EXERCISE OBJECTIVE:
Copy out every one of the following records word for word.

GIVEN INFORMATION:
[start]

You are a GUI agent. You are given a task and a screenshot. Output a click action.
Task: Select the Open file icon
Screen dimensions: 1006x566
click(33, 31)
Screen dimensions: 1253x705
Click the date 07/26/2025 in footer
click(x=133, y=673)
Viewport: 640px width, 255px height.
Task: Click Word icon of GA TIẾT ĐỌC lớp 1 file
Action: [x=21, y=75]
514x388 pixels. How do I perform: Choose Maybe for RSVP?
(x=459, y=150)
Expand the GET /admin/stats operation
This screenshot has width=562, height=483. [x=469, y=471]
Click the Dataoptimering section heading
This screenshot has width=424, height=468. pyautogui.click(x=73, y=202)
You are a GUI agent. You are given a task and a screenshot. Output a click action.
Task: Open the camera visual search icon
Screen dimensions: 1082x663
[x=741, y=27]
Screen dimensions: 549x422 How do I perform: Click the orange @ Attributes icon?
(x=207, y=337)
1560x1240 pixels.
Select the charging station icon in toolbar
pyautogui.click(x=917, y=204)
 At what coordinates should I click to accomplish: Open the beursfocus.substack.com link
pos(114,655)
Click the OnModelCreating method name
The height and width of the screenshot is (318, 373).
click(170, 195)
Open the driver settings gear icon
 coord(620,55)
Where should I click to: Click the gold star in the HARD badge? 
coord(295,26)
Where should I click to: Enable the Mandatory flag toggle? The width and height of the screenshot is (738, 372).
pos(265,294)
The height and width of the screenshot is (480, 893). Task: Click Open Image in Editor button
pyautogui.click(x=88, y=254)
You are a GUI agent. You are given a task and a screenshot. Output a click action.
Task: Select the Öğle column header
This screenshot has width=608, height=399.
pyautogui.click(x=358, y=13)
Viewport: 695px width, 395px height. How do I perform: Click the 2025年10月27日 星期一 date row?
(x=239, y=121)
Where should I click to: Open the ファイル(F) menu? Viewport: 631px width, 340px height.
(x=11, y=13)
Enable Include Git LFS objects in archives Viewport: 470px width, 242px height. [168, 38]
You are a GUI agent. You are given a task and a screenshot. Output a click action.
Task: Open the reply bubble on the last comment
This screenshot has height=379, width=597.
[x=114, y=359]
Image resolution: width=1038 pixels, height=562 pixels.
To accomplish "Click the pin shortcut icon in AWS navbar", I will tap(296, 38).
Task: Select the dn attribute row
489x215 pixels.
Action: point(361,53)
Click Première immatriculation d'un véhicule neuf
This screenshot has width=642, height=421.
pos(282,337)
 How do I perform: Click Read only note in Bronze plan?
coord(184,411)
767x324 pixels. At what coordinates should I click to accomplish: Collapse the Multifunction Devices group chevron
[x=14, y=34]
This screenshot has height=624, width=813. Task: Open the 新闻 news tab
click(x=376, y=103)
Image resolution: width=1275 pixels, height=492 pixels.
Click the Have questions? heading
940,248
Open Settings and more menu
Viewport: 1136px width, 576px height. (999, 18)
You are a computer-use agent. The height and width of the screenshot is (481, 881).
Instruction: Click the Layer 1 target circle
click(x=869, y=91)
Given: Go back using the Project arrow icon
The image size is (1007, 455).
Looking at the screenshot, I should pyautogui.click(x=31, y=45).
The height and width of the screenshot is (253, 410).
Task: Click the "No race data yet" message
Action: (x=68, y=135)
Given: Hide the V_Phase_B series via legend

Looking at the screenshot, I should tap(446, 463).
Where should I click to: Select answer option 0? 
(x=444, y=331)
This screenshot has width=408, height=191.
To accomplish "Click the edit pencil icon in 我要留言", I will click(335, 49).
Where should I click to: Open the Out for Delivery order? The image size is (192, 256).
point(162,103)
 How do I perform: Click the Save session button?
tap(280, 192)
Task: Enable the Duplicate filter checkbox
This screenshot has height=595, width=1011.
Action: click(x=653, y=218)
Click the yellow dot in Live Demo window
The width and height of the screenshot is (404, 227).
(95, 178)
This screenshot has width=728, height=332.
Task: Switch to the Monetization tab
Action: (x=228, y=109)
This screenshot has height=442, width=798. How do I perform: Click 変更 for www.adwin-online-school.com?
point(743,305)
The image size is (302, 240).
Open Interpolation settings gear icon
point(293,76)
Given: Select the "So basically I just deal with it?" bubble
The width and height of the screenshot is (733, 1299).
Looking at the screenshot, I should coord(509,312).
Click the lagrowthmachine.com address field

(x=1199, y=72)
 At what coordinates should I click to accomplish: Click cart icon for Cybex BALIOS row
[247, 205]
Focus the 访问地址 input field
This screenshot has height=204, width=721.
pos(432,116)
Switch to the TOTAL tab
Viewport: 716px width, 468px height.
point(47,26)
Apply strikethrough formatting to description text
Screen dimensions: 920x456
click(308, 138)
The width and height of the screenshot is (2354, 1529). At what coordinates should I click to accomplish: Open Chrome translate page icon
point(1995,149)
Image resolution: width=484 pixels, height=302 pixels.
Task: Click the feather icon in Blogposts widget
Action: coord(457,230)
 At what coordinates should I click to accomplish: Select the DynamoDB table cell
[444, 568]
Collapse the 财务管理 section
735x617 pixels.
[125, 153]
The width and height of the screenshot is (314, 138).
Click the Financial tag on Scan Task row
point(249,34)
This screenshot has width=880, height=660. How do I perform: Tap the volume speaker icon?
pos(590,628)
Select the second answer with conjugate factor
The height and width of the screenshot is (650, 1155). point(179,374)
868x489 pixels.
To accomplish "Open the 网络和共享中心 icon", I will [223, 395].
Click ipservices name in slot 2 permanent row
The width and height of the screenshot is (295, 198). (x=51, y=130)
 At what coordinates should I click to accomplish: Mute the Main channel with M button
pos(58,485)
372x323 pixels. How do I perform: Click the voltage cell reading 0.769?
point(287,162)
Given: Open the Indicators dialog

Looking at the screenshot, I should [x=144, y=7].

[end]

TASK OUTPUT:
You are a GUI agent. You are given a task and a screenshot. Output a click action.
Task: Select the Open file icon
Screen dimensions: 1006x566
click(33, 31)
Screen dimensions: 1253x705
Click the date 07/26/2025 in footer
click(x=133, y=673)
Viewport: 640px width, 255px height.
Task: Click Word icon of GA TIẾT ĐỌC lớp 1 file
Action: [x=21, y=75]
514x388 pixels. How do I perform: Choose Maybe for RSVP?
(x=459, y=150)
Expand the GET /admin/stats operation
This screenshot has width=562, height=483. [x=469, y=471]
Click the Dataoptimering section heading
This screenshot has width=424, height=468. pyautogui.click(x=73, y=202)
You are a GUI agent. You are given a task and a screenshot. Output a click action.
Task: Open the camera visual search icon
Screen dimensions: 1082x663
[x=741, y=27]
Screen dimensions: 549x422 How do I perform: Click the orange @ Attributes icon?
(x=207, y=337)
1560x1240 pixels.
Select the charging station icon in toolbar
pyautogui.click(x=917, y=204)
 At what coordinates should I click to accomplish: Open the beursfocus.substack.com link
pos(114,655)
Click the OnModelCreating method name
The height and width of the screenshot is (318, 373).
click(170, 195)
Open the driver settings gear icon
 coord(620,55)
Where should I click to: Click the gold star in the HARD badge? 
coord(295,26)
Where should I click to: Enable the Mandatory flag toggle? The width and height of the screenshot is (738, 372).
pos(265,294)
The height and width of the screenshot is (480, 893). Task: Click Open Image in Editor button
pyautogui.click(x=88, y=254)
You are a GUI agent. You are given a task and a screenshot. Output a click action.
Task: Select the Öğle column header
This screenshot has width=608, height=399.
pyautogui.click(x=358, y=13)
Viewport: 695px width, 395px height. How do I perform: Click the 2025年10月27日 星期一 date row?
(x=239, y=121)
Where should I click to: Open the ファイル(F) menu? Viewport: 631px width, 340px height.
(x=11, y=13)
Enable Include Git LFS objects in archives Viewport: 470px width, 242px height. [168, 38]
You are a GUI agent. You are given a task and a screenshot. Output a click action.
Task: Open the reply bubble on the last comment
This screenshot has height=379, width=597.
[x=114, y=359]
Image resolution: width=1038 pixels, height=562 pixels.
To accomplish "Click the pin shortcut icon in AWS navbar", I will tap(296, 38).
Task: Select the dn attribute row
489x215 pixels.
Action: point(361,53)
Click Première immatriculation d'un véhicule neuf
This screenshot has width=642, height=421.
pos(282,337)
 How do I perform: Click Read only note in Bronze plan?
coord(184,411)
767x324 pixels. At what coordinates should I click to accomplish: Collapse the Multifunction Devices group chevron
[x=14, y=34]
This screenshot has height=624, width=813. Task: Open the 新闻 news tab
click(x=376, y=103)
Image resolution: width=1275 pixels, height=492 pixels.
Click the Have questions? heading
940,248
Open Settings and more menu
Viewport: 1136px width, 576px height. (999, 18)
You are a computer-use agent. The height and width of the screenshot is (481, 881).
Instruction: Click the Layer 1 target circle
click(x=869, y=91)
Given: Go back using the Project arrow icon
The image size is (1007, 455).
Looking at the screenshot, I should pyautogui.click(x=31, y=45).
The height and width of the screenshot is (253, 410).
Task: Click the "No race data yet" message
Action: (x=68, y=135)
Given: Hide the V_Phase_B series via legend

Looking at the screenshot, I should tap(446, 463).
Where should I click to: Select answer option 0? 
(x=444, y=331)
This screenshot has width=408, height=191.
To accomplish "Click the edit pencil icon in 我要留言", I will click(335, 49).
Where should I click to: Open the Out for Delivery order? The image size is (192, 256).
point(162,103)
 How do I perform: Click the Save session button?
tap(280, 192)
Task: Enable the Duplicate filter checkbox
This screenshot has height=595, width=1011.
Action: click(x=653, y=218)
Click the yellow dot in Live Demo window
The width and height of the screenshot is (404, 227).
(95, 178)
This screenshot has width=728, height=332.
Task: Switch to the Monetization tab
Action: (x=228, y=109)
This screenshot has height=442, width=798. How do I perform: Click 変更 for www.adwin-online-school.com?
point(743,305)
The image size is (302, 240).
Open Interpolation settings gear icon
point(293,76)
Given: Select the "So basically I just deal with it?" bubble
The width and height of the screenshot is (733, 1299).
Looking at the screenshot, I should coord(509,312).
Click the lagrowthmachine.com address field

(x=1199, y=72)
 At what coordinates should I click to accomplish: Click cart icon for Cybex BALIOS row
[247, 205]
Focus the 访问地址 input field
This screenshot has height=204, width=721.
pos(432,116)
Switch to the TOTAL tab
Viewport: 716px width, 468px height.
point(47,26)
Apply strikethrough formatting to description text
Screen dimensions: 920x456
click(308, 138)
The width and height of the screenshot is (2354, 1529). At what coordinates should I click to accomplish: Open Chrome translate page icon
point(1995,149)
Image resolution: width=484 pixels, height=302 pixels.
Task: Click the feather icon in Blogposts widget
Action: coord(457,230)
 At what coordinates should I click to accomplish: Select the DynamoDB table cell
[444, 568]
Collapse the 财务管理 section
735x617 pixels.
[125, 153]
The width and height of the screenshot is (314, 138).
Click the Financial tag on Scan Task row
point(249,34)
This screenshot has width=880, height=660. How do I perform: Tap the volume speaker icon?
pos(590,628)
Select the second answer with conjugate factor
The height and width of the screenshot is (650, 1155). point(179,374)
868x489 pixels.
To accomplish "Open the 网络和共享中心 icon", I will [223, 395].
Click ipservices name in slot 2 permanent row
The width and height of the screenshot is (295, 198). (x=51, y=130)
 At what coordinates should I click to accomplish: Mute the Main channel with M button
pos(58,485)
372x323 pixels. How do I perform: Click the voltage cell reading 0.769?
point(287,162)
Given: Open the Indicators dialog

Looking at the screenshot, I should [x=144, y=7].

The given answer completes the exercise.